Chapter XII
Waterfalls, Snowfields, and Glaciers
A really fine waterfall is a most fascinating thing. Long before you reach it you hear the roar of the water, and see the spray ascending like steam from a boiling caldron. Then when you stand before it, you gaze in wonder on the never-ending rush of water, hurtling in one great mass from top to bottom of the lofty cliff, or leaping in mighty bounds from ledge to ledge.
Nowhere in Europe can one see such a variety of waterfalls as in Norway, for every district has its fos, and in some districts the cascades are innumerable. In the Romsdal, for instance, an English traveller once counted within a mile no fewer than seventy-three waterfalls, “none of which were less than 1,000 feet high, while some plunged down 2,000 feet.” But the majority of these would only consist of a single thread of water, not of that great, broad sheet which is the feature of the more famous falls.

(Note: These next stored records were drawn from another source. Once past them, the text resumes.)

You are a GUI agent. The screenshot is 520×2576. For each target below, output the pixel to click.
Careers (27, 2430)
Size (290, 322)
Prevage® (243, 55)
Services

Which of Norway’s many waterfalls is the finest is a matter of opinion. Some people give the palm to the Rjukanfos (Telemarken), some to the Skjæggedalsfos[1] (or Ringedalsfos), some to the Vöringfos, while others maintain that the Vettifos, the Tvindefos, and the Tyssedalsfos are without rivals. The fact is that each of these (and other falls which could be named) has its own particular charm, and the last one visited always seems to be the best. A great deal also depends on the time of year, and on the amount of snow which has fallen on the mountains during the preceding winter. For, it must be remembered, it is the rapid melting of the snow in the spring that gives to most of the Norwegian waterfalls such a volume of water in the early months of the year.
But the summer rainfall on the high fjelds is always heavy, and even after all the snow of the year has melted, an immense amount of water has to drain away to the lowlands, and so to the sea. At first it collects in the tarns which fill the hollows of the mountain plateaux, but these, overflowing, soon send their surplus water by certain channels away over the cliffs.
The greater waterfalls, however, are those which indirectly carry off the water from the snowfields, the mountains capped with perpetual snow; for, except during the frost-bound months of winter, these falls are always full.
The snowfields are of themselves of immense interest, but so intimately are they connected with the glaciers that we shall speak of the two together. A snowfield may exist without a glacier, but a glacier cannot exist without a snowfield—that is to say, the glacier is made by the snowfield.
How snowfields came into existence nobody knows for certain, but it is generally supposed by learned people who have studied the matter that, thousands of years ago, after what is called the Great Ice Age, Norway gradually put off her mantle of ice and snow and became what she is now; but the snow on the higher parts of the land has never yet had time to melt right away, because fresh snow is always falling and adding to the pile. And it is the weight of all this fresh snow on the top of the accumulation of centuries which produces the glaciers.